- Given passage -
——————————

Background: Periprosthetic joint infection (PJI) is one of the most devastating complications following total hip arthroplasty. The purposes of this study were to determine risk factors for PJI after primary total hip arthroplasty for osteoarthritis using a Canadian population-based database collected over 15 years and to determine the incidence of PJI, the time to PJI following primary total hip arthroplasty, and whether the PJI rate had changed over 15 years.
The Journal of Bone and Joint Surgery; March 18, 2020; 102 (6): 503
Risk Factors for Periprosthetic Joint Infection Following Primary Total Hip ArthroplastyThe McMaster Arthroplasty Collaborative (MAC)
Methods: We performed a population-based cohort study using linked administrative databases in Ontario. We included all primary total hip arthroplasties performed for osteoarthritis in patients who were ≥55 years of age. We used a Cox proportional hazards model to analyze the effect of surgical and patient factors on the risk of developing PJI. We calculated 1, 2, 5, and 10-year PJI rates. We used the Cochran-Armitage test to assess the evidence of trends in PJI rates over time.

——————————

- Work order 1 -
Retype, word for word, the stretch from "The Journal of" through "rates over time." in the abstract on infection after hip replacement.
- Work order 2 -
Continue the abstract on infection after hip replacement, starting after its final sentence.

- Records provided -
——————————

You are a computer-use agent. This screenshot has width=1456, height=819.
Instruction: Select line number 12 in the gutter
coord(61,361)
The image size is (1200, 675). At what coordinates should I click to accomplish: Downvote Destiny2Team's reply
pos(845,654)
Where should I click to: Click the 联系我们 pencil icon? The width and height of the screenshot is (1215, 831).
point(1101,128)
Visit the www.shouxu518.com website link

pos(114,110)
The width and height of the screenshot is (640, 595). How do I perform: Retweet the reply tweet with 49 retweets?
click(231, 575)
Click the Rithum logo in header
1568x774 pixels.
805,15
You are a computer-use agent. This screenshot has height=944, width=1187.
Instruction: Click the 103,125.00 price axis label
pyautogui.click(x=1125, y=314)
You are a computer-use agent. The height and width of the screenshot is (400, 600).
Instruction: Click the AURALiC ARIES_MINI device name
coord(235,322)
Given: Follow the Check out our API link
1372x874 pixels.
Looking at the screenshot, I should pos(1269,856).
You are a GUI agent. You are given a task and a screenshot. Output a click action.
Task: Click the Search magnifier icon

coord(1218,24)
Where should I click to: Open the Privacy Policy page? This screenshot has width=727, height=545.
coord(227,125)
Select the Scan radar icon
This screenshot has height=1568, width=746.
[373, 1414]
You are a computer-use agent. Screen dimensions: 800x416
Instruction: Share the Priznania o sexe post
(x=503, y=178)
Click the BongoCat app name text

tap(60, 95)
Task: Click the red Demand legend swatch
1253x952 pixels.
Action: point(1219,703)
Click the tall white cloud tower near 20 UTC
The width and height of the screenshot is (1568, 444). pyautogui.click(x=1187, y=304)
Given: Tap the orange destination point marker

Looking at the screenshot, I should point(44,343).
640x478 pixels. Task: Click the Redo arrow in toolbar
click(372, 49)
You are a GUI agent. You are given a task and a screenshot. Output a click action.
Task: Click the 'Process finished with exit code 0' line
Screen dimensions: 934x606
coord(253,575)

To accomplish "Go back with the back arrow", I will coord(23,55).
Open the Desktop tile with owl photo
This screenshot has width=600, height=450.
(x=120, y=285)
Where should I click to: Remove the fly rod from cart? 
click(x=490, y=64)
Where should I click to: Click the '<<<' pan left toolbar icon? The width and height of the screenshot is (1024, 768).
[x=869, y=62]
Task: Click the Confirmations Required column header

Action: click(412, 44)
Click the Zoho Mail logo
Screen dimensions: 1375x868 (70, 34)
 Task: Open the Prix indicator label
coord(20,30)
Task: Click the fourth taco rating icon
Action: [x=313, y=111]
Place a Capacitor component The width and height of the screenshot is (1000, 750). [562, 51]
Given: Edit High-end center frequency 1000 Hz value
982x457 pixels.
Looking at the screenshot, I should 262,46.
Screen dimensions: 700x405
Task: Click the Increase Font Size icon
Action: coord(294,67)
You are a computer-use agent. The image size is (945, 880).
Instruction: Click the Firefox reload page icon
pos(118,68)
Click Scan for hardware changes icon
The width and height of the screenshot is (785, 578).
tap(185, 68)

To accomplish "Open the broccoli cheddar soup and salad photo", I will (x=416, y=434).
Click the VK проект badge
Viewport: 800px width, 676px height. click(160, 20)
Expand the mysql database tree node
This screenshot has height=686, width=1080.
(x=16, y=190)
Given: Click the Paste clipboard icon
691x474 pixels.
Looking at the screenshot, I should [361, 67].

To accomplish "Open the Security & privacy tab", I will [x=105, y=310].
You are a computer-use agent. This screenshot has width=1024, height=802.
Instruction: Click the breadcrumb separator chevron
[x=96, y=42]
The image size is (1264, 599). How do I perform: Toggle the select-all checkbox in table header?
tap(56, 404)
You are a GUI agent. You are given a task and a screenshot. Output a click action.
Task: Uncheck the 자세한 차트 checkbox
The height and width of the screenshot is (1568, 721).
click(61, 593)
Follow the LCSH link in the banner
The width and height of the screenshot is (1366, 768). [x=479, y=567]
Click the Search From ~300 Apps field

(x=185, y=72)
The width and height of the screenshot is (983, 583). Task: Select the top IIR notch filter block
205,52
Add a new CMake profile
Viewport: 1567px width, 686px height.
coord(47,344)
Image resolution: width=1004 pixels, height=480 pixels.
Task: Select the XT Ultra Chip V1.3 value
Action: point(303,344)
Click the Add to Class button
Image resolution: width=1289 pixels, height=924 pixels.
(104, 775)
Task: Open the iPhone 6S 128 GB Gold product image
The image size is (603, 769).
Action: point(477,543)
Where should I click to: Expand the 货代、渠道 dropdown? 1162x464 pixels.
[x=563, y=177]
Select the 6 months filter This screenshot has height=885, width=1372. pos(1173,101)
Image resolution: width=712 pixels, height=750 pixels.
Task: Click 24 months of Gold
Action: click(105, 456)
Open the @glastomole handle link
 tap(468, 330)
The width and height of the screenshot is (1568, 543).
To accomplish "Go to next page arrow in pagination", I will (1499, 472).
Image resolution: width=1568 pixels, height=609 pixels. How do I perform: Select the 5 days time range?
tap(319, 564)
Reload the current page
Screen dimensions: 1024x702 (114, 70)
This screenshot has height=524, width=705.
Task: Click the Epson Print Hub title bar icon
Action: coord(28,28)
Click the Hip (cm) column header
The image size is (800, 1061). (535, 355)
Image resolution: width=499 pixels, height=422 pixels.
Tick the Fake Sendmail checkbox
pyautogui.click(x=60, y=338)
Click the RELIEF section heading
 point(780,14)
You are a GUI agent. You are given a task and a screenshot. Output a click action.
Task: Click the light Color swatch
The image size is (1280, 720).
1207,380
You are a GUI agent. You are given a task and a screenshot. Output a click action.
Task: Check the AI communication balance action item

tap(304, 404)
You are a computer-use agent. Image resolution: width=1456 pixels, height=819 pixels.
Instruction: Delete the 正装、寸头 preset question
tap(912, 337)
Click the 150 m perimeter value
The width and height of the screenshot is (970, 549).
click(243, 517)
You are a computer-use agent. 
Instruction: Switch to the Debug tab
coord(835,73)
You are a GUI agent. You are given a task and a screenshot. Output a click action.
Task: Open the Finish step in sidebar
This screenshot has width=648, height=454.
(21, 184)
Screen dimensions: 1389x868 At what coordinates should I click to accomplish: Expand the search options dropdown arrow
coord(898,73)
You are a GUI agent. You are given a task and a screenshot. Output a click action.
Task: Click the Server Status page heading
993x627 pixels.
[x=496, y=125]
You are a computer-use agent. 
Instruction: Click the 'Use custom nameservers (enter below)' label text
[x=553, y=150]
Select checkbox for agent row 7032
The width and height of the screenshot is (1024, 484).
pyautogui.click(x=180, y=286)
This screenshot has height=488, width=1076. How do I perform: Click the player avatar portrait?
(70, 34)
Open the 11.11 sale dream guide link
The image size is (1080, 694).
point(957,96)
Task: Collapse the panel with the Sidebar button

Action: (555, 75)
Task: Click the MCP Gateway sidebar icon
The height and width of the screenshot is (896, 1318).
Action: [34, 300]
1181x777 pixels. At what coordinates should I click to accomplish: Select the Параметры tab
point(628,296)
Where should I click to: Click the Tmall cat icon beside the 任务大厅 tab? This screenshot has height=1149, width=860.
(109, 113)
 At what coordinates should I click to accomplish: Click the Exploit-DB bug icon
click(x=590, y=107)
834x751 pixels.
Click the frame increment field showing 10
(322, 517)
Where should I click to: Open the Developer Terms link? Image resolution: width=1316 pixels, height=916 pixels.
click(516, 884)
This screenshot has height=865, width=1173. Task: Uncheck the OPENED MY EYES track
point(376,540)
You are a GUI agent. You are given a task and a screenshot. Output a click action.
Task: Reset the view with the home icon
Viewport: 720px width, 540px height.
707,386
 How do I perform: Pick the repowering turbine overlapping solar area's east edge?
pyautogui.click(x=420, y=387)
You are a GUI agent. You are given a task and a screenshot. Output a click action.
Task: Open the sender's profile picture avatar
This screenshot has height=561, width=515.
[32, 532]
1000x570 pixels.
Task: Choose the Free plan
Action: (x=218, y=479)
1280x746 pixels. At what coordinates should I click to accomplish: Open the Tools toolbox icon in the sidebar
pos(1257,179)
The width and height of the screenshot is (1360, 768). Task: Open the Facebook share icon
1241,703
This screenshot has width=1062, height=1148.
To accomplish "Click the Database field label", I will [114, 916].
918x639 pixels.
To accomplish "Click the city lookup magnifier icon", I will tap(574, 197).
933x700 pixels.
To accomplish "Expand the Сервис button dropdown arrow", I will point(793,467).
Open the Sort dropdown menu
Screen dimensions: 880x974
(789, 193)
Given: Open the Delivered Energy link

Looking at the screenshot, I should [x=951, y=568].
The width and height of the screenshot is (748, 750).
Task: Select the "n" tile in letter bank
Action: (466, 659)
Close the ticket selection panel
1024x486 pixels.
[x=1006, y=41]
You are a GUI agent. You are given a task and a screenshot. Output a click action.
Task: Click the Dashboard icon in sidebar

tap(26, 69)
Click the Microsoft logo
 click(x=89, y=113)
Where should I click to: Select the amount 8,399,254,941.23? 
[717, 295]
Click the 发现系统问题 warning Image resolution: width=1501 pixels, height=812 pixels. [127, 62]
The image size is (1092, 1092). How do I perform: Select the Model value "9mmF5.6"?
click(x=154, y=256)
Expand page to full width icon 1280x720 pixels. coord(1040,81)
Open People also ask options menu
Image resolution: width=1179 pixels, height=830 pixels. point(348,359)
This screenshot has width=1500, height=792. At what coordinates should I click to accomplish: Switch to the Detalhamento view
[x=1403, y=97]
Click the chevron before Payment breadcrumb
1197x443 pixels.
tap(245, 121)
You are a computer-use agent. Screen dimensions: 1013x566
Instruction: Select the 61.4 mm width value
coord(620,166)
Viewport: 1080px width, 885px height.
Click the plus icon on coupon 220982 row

——————————

- Final answer 1 -
The Journal of Bone and Joint Surgery; March 18, 2020; 102 (6): 503
Risk Factors for Periprosthetic Joint Infection Following Primary Total Hip ArthroplastyThe McMaster Arthroplasty Collaborative (MAC)
Methods: We performed a population-based cohort study using linked administrative databases in Ontario. We included all primary total hip arthroplasties performed for osteoarthritis in patients who were ≥55 years of age. We used a Cox proportional hazards model to analyze the effect of surgical and patient factors on the risk of developing PJI. We calculated 1, 2, 5, and 10-year PJI rates. We used the Cochran-Armitage test to assess the evidence of trends in PJI rates over time.

- Final answer 2 -
Results: A total of 100,674 patients who were ≥55 years of age underwent a primary total hip arthroplasty for osteoarthritis. The cumulative incidence for PJI at 15 years was 1.44% (95% confidence interval [CI], 1.38% to 1.50%). Risk factors associated with the development of PJI include male sex (hazard ratio [HR], 1.43 [95% CI, 1.30 to 1.51]), type-2 diabetes mellitus (HR, 1.51 [95% CI, 1.31 to 1.70]), and being discharged to convalescent care (HR, 1.36 [95% CI, 1.05 to 1.77]). Sixty-two percent of PJI cases occurred within 2 years after the surgical procedure and 98% occurred within 10 years. The rate of PJI following primary total hip arthroplasty did not change over the 15 years of our study period.
Conclusions: The risk of developing PJI following primary total hip arthroplasty did not change in 15 years, despite improvements in other arthroplasty outcomes. Male sex, type-2 diabetes mellitus, and discharge to convalescent care were associated with an increased risk of PJI. The surgical approach, income quintile, and use of bone-grafting or cement were not significantly associated with increased risk of infection in our cohort.
Level of Evidence: Prognostic Level III. See Instructions for Authors for a complete description of levels of evidence.